● **Problem details**: Filter the records, keeping every line that has the string "computer".

● **Supplied information**:
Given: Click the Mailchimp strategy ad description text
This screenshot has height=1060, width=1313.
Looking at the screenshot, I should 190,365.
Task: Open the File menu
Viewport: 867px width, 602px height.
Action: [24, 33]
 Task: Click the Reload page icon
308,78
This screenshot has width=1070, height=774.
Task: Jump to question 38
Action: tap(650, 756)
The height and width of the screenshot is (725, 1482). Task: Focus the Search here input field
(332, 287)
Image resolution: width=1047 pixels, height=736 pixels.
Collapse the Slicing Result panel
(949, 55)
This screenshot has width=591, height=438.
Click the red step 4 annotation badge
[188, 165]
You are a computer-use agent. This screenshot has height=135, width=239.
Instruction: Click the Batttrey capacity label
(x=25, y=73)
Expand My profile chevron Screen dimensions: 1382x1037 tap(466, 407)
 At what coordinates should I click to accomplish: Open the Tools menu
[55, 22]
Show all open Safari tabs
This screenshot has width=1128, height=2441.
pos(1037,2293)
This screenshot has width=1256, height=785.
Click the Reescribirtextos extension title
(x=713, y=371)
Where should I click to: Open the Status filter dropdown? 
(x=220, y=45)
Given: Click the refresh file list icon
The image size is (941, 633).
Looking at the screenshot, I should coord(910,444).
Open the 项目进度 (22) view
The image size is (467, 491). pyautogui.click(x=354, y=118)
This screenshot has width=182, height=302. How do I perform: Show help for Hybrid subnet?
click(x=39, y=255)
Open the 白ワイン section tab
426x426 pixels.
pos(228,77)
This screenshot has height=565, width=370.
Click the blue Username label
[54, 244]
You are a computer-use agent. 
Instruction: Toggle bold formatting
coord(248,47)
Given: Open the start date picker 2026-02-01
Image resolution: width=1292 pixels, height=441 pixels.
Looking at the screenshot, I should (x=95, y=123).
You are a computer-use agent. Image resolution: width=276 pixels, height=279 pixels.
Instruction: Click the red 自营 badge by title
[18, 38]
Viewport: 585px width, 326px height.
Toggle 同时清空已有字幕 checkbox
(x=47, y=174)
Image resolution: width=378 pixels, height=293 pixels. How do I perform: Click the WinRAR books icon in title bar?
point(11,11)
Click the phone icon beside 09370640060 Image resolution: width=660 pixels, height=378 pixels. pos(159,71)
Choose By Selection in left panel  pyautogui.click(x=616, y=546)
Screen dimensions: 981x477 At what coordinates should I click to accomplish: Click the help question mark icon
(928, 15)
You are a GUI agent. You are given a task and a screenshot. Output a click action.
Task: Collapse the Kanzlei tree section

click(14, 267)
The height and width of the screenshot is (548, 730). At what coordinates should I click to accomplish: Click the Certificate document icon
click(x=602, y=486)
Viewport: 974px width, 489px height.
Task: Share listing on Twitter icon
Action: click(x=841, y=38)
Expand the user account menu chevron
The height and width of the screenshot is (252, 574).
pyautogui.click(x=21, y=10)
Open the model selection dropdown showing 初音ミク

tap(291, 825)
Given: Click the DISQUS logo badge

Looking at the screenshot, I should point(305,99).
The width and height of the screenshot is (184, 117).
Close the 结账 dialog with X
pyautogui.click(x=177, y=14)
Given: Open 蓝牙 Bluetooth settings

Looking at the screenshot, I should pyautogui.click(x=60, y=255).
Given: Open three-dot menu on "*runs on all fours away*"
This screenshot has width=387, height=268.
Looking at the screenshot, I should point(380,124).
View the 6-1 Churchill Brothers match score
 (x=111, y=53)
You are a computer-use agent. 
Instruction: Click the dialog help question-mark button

● **Solution for this task**:
You are a computer-use agent. This screenshot has height=135, width=239.
You are a computer-use agent. 
You are a computer-use agent. Image resolution: width=276 pixels, height=279 pixels.
You are a computer-use agent. 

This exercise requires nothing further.